Posted: July 23, 2020
Strap on your boots for a Western adventure that will transport you back to centuries past
From gold mining and American Indian tribes to cowboy potlucks, historic trains and trolleys, the Pikes Peak region is rich in Western history. The region’s Wild West roots have been preserved through its attractions, artifacts and museums.
Looking for hands-on Western adventures? These attractions and historic sites bring you authentic experiences and activities the whole family can enjoy.
Destroyed by the Waldo Canyon Fire in 2012, the Flying W Ranch now rides again. Beginning as a mountain cattle ranch in 1947, it’s a living symbol of Western heritage. Chow down on a three-course BBQ feast and sing along with the Flying W Wranglers.
Experience scenic wonders on a century-old locomotive that transports you back to the gold mining days of the region.
Accessibility note: Perfect for a variety of riders with accommodations for wheelchair accessibility. Call ahead to let the staff know.
Discover the architecture of the ancient Ancestral Puebloans. The structures date back more than 700 years and were relocated in the early 1900s and transformed into the museum.
Accessibility note: The entrance to the cliff dwellings is wheelchair accessible by ramp from the parking lot. From that point, the entire front of the dwellings can be seen. Because of the slope of the dwellings, the steps and narrow passages inside, the dwellings themselves are not accessible to wheelchairs. Limited access to restrooms, museum and gift shop. Those in wheelchairs receive free admission.

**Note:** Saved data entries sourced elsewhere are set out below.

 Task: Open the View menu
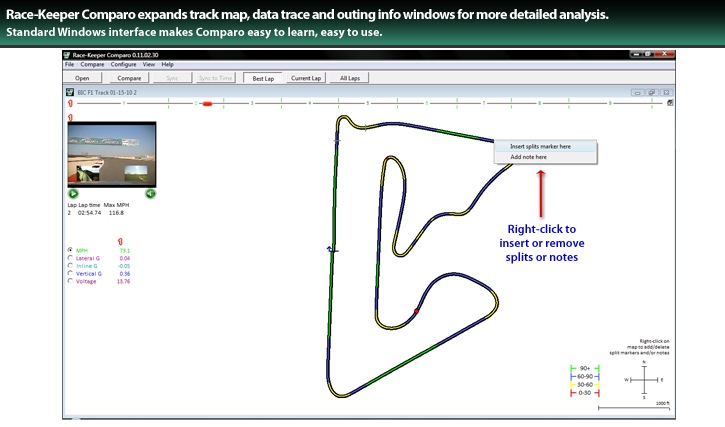148,64
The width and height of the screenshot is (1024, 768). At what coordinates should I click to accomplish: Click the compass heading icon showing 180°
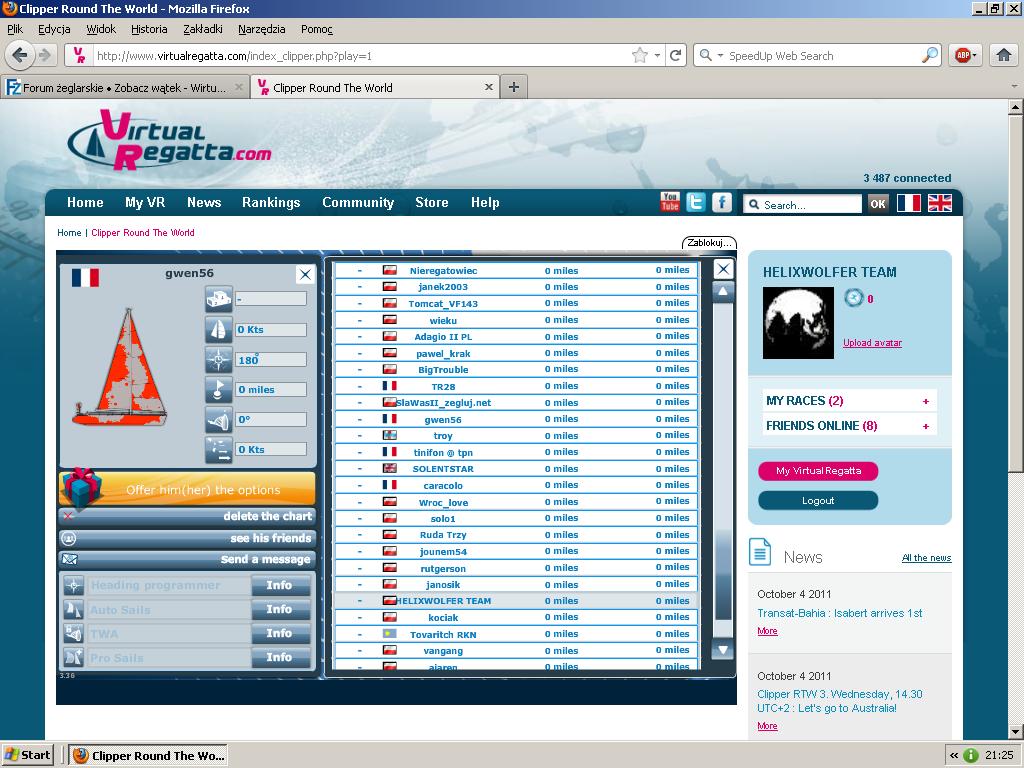click(218, 359)
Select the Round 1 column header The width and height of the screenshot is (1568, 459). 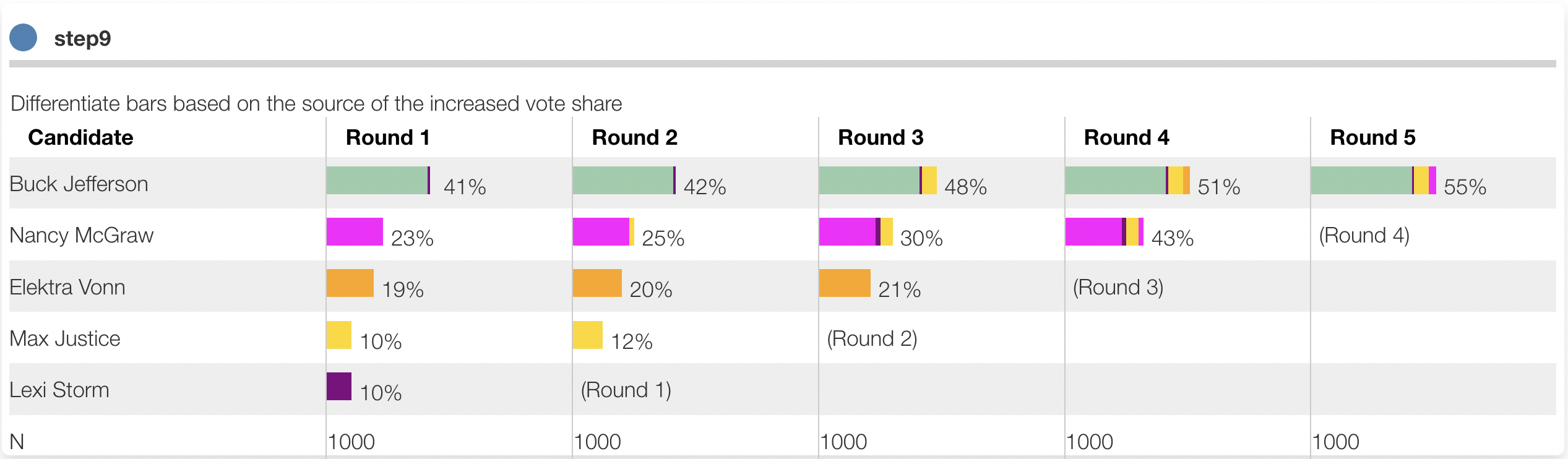[x=387, y=137]
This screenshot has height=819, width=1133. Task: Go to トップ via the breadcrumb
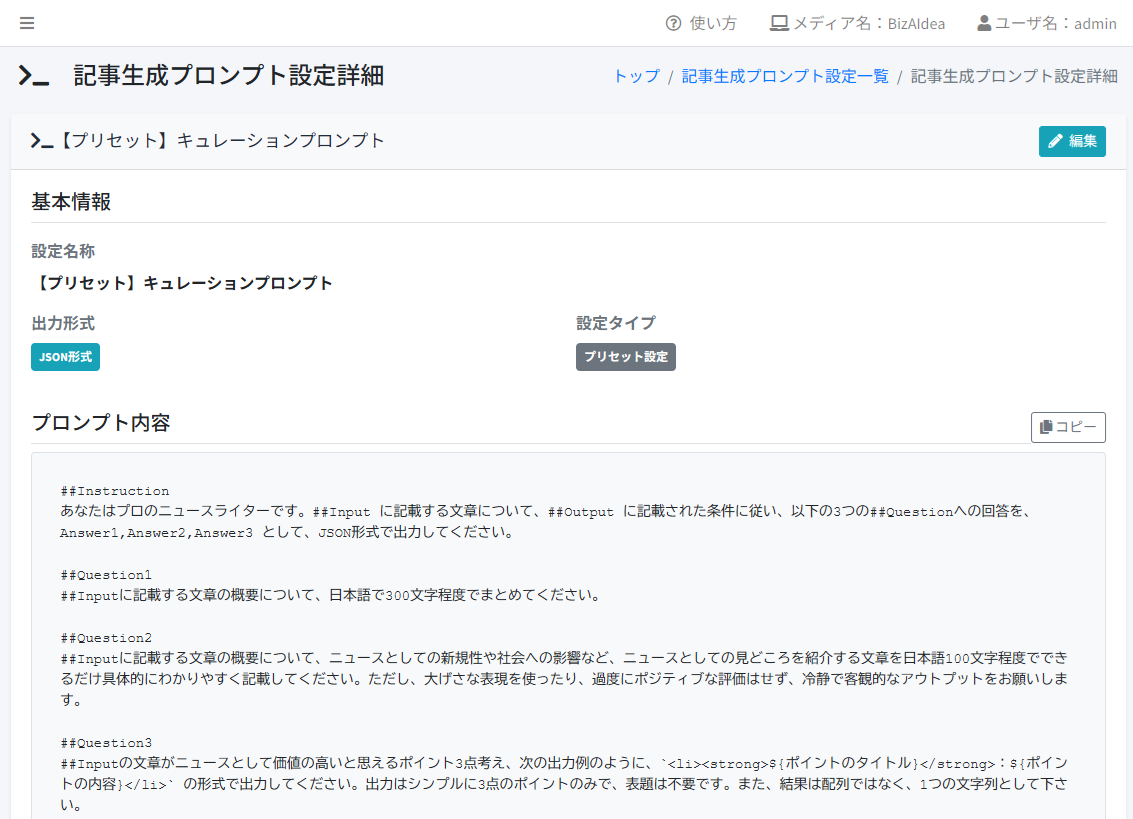[x=636, y=76]
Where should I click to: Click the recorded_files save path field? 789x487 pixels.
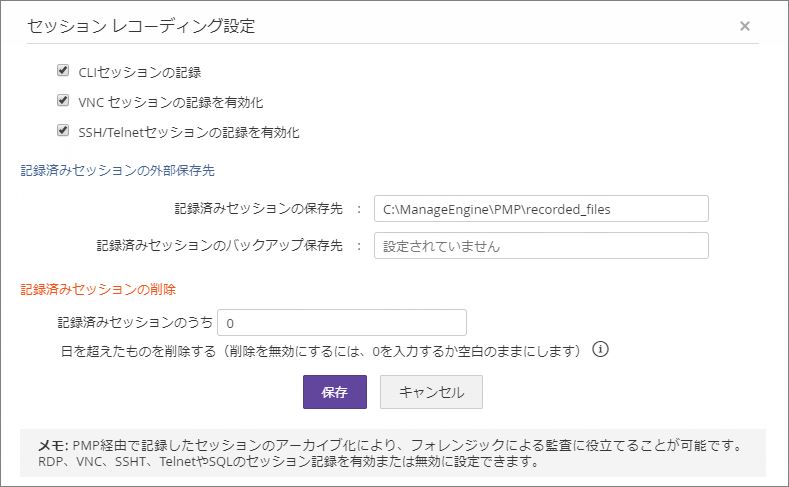click(540, 208)
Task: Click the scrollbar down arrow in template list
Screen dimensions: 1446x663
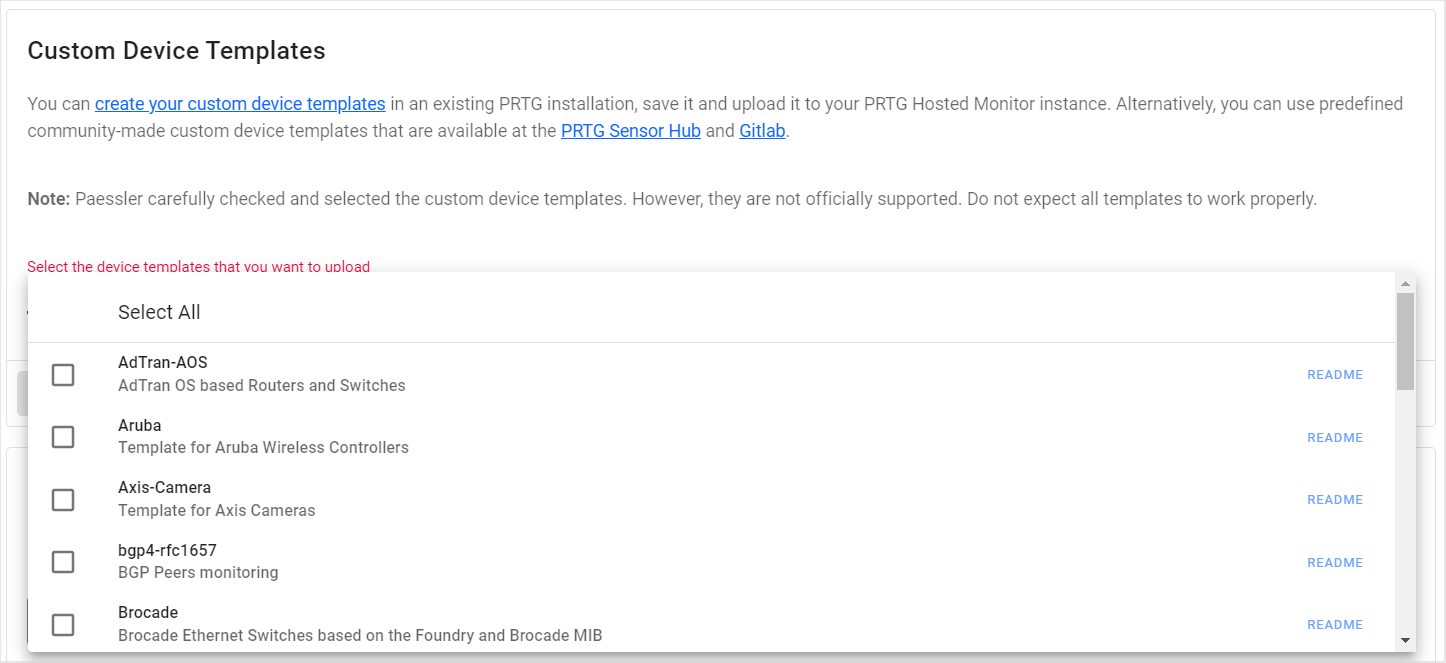Action: (1405, 640)
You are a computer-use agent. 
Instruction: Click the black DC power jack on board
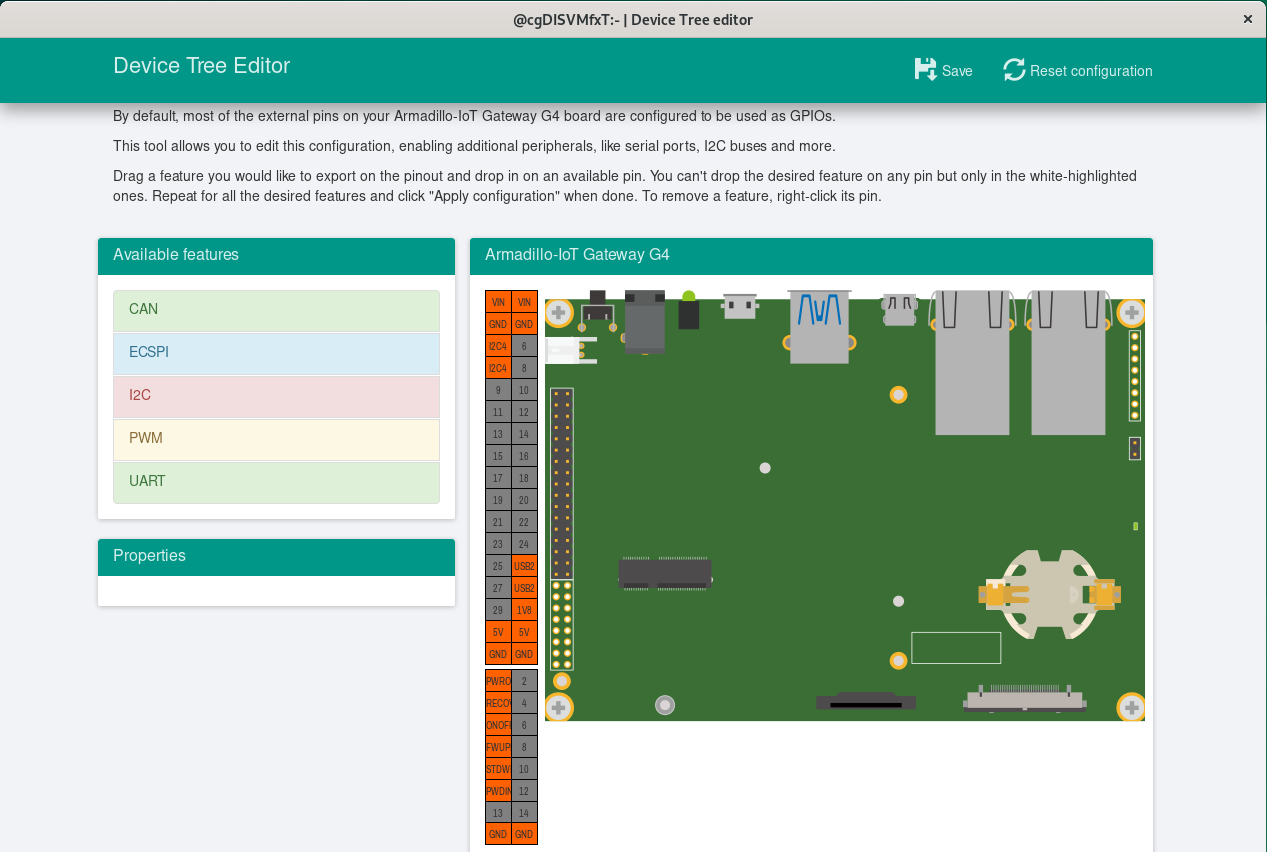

Not for the claustrophobic. Descend 1,000 feet underground and experience the only vertical shaft gold mine tour. You’ll ride in an underground tram air locomotive while experiencing the sights and sounds of mining.
Accessibility note: Less than a quarter mile of flat and level walking required.
The ranch’s story begins with the American Indians. The site provided the Ute a base camp, with the Ute Trail passing through Garden of the Gods and the Ranch site. You’ll learn more about the different living history sites at Rock Ledge Ranch while experiencing the daily lives of the people who lived, worked, hunted, herded and raised families on this land.
Accessibility note: There are many structures, paths and entrances that are more than a century old and built before the adoption of current accessibility standards. While some areas don’t fully comply with ADA standards, the ranch strives to make the museum as universally accessible as possible.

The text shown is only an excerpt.